DT125R ARCHIVE

Members Login
Username 
 
Password 
    Remember Me  
Post Info TOPIC: Different barrels and Tops ? difference ?


Guru

Status: Offline
Posts: 1290
Date:
RE: Different barrels and Tops ? difference ?
Permalink  
 


think it would mess up the porting, long stroke= slower to accelerate



__________________

 

 



Guru

Status: Offline
Posts: 439
Date:
Permalink  
 

this is what i found on here

http://www.125ccsportsbikes.com/forums/index.php?showtopic=84425

Please bear in mind i do not know the sachs, only from what i've read above, i'm only going on personal experiences, i have had 9 4hw tzr's and three 4dl tzr's and 3 2rk tzr's through my door in the last year, all bought, reconditioned, and sold on, i only have my personal experiences to tell you.

firstly to clarify, the 4fu barrel, is not from the tzr-RR, it's from the uk/european spec from the 4hw/4fl
model which is a tzr-R

it's ported slightly different to the 4dl tzr's and dt's, and it's a nicosil plated barrel, with flat top piston, it has slightly different compression to the others, and doesnt produce more peak bhp than the others, actually less, not by a lot, but enough for you to notice, HOWEVER it is ported for functionality, rather than aggressiveness, so it is more useable power, but when on it's standard bottom end, it is less powerfull than the tzr-RR
(please note, if you seize the 4fu barrel it's £100 to £150 for a decent replate, it cannot be rebored!)

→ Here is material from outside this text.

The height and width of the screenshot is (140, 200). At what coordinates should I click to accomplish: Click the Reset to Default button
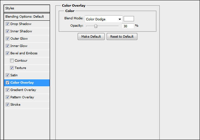[x=122, y=36]
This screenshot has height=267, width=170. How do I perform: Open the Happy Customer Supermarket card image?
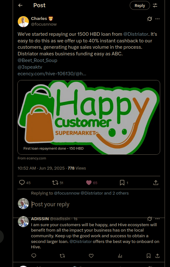pyautogui.click(x=89, y=117)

next the 3mb barrel and head, nice peice of kit, capable of 33bhp, at the rear wheel, WITH WORK used on the DT-R and the TZR125-RR series 1 and 3 4dl, the italian import model, higher compression, better power, better performance, but higher in the rev range due to the more aggressive porting, the engine casings/crank areas were developed by moto minarelli, for the extra power, and belgarda did all the frame and cosmetic and changing brakes etc.

then you have the holy grail, i'll pay a lot of money to anyone who gets one of these, the actual 4DL sp barrel, it has 4DL stamped on the side of it, and some italian name. and is a massive step up from what we're used to, you cant re-port a 3mb barrel to this level, no matter who you take it to! it is very aggressicely ported, but it's as smooth as a baby's bum from 1000 to 13500 rpm! the engine that had this barrel on it will produce an accliamed 35 bhp, at the wheel. (remember it's acclaimed!)

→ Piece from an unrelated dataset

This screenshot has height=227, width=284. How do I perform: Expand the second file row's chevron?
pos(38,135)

right, my opinion, do you want a brilliant reading on a dyno, or a good fistfull of useable power, think about this, as tuning options depend on it, i mean why go get it re-ported to produce more power, it your peak power is over the redline, you'd not be able to use it without risking blowing it up!?

if you have the 3mb bottom and top end, then well done, you're onto a winner, i'd recommend just doing exactly what yamaha intended. go for the tzr125rr set up: 32mm dellorto, change the reeds and inlet manifold, and stick a 4dl exhaust on it, but be carefull which you go for, the series 1 and 3 are different, one looks fat, and one has a long stinger, one produces max power at around 10,000 rpm, the other at 11,500rpm, guess which one is more useable!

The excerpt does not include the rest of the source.